Estratto:
──────

Un pomeriggio di emergenza per il Cilento, colpito da una serie di incendi divampati quasi in contemporanea in più punti del territorio. Le alte temperature e le forti raffiche di vento hanno favorito la propagazione delle fiamme, rendendo particolarmente complesso il lavoro delle squadre impegnate nelle operazioni di spegnimento.
I roghi hanno interessato aree boschive e tratti di macchia mediterranea, provocando danni ingenti al patrimonio ambientale e forte preoccupazione tra i residenti.
Roghi nel Basso Cilento: situazione critica a Licusati
Una delle situazioni più difficili si è registrata a Licusati, frazione collinare di Camerota, dove un vasto incendio boschivo ha interessato una superficie stimata in circa cinque chilometri quadrati.
Per contenere il fronte del fuoco sono intervenute quattro squadre della Comunità Montana Bussento, Lambro e Mingardo, supportate da un elicottero e da un Canadair.

──────

Cosa fare:
Riporta parola per parola tutto il pezzo dell'estratto sugli incendi nel Cilento che va da "Per contenere il" giù fino a "da un Canadair.". Le voci che seguono non hanno niente a che vedere con l'estratto.

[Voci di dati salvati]
──────

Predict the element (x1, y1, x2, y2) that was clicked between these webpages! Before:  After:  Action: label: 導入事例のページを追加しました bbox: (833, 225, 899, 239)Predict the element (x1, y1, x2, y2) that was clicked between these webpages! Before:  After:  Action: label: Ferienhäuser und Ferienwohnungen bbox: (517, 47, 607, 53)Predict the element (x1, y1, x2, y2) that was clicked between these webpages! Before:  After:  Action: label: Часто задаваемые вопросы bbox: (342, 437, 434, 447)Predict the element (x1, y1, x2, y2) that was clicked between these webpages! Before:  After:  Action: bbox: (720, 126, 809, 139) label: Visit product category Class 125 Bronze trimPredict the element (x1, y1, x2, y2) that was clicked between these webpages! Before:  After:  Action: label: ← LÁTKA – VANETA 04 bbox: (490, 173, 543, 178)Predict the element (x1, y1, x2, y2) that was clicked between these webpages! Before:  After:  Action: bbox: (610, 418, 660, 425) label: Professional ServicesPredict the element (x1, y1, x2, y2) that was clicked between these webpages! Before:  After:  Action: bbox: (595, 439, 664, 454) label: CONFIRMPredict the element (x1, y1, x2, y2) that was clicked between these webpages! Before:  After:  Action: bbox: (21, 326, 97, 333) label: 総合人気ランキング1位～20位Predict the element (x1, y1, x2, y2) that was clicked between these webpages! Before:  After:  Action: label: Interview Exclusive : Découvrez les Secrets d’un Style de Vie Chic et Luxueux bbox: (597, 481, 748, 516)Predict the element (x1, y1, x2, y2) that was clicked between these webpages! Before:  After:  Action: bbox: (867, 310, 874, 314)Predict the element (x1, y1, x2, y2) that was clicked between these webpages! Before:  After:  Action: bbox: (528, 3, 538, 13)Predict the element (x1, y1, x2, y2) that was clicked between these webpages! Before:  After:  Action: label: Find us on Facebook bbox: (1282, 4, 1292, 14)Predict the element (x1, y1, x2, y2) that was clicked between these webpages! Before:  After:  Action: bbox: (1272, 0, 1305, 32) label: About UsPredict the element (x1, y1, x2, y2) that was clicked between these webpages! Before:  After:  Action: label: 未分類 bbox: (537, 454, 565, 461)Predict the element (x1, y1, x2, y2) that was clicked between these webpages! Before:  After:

──────

Soluzione:
Per contenere il fronte del fuoco sono intervenute quattro squadre della Comunità Montana Bussento, Lambro e Mingardo, supportate da un elicottero e da un Canadair.